Time travel in Hudi enables querying historical versions of a dataset based on:

Commit timestamp (e.g., data as of “2024-11-01 10:00:00”)
Commit ID (e.g., a specific Hudi write operation)

This is useful for:

Debugging and auditing
Comparing dataset versions
Restoring prior data states
Recomputing downstream tables

Hudi supports time travel on both Copy-on-Write (COW) and Merge-on-Read (MOR) tables.

Enabling Time Travel in Spark with Hudi

Hudi’s time travel feature is available via Spark SQL, DataFrame API, or the Hudi CLI.

To enable time travel, make sure you’re using:

Apache Spark 3.x+
Apache Hudi 0.10.0+
Hudi tables stored in S3, HDFS, or any Hadoop-compatible file system

Querying with Commit Timestamp

You can query data as of a specific time using the as.of.instant option.
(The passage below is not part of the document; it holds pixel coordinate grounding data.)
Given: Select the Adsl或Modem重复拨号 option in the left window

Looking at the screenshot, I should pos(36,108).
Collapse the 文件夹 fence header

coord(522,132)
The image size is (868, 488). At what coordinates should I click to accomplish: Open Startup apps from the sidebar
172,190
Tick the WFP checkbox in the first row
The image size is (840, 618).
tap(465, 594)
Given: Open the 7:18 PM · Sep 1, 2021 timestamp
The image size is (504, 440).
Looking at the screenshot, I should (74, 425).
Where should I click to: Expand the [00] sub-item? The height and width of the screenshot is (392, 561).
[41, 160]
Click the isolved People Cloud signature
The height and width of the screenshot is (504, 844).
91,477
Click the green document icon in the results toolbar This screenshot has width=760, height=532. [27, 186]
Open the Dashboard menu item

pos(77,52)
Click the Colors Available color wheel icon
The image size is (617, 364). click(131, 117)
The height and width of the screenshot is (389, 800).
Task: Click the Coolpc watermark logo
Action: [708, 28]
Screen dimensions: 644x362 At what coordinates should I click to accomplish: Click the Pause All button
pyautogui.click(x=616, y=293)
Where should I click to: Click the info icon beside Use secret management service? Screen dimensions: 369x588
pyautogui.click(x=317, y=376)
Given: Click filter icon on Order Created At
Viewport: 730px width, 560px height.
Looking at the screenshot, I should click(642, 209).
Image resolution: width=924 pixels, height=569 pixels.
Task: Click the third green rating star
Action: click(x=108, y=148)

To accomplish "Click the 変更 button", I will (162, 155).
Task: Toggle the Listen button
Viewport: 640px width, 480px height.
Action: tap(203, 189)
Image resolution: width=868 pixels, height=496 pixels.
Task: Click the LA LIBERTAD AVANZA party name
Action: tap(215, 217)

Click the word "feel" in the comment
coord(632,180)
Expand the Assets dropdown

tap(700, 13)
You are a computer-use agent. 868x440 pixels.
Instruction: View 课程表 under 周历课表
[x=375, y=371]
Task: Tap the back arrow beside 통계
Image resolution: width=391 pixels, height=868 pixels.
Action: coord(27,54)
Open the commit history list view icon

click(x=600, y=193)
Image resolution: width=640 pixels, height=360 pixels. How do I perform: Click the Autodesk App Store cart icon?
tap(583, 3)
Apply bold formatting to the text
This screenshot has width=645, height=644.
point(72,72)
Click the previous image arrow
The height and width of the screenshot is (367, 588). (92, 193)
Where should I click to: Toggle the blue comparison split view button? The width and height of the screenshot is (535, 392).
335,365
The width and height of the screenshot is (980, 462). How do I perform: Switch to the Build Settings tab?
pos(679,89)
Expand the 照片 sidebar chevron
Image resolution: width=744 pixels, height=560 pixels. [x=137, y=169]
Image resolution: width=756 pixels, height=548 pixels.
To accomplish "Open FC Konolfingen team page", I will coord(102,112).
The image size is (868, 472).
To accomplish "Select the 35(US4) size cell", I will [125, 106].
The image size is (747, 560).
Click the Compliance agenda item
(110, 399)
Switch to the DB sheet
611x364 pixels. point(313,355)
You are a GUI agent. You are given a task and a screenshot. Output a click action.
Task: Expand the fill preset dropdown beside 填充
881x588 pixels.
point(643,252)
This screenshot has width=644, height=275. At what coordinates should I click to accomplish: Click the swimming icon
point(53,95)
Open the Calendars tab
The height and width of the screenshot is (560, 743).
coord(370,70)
from pyspark.sql import SparkSession

spark = SparkSession.builder \
.appName("Hudi Time Travel Query") \
.config("spark.serializer", "org.apache.spark.serializer.KryoSerializer") \
.getOrCreate()

# Replace with the actual timestamp or commit time in UTC
timestamp = "2024-11-01T10:00:00.000Z"

df = spark.read.format("hudi") \
.option("as.of.instant", timestamp) \
.load("s3://your-bucket/hudi/orders")

df.show()

This returns the snapshot of the Hudi table as it existed at that timestamp.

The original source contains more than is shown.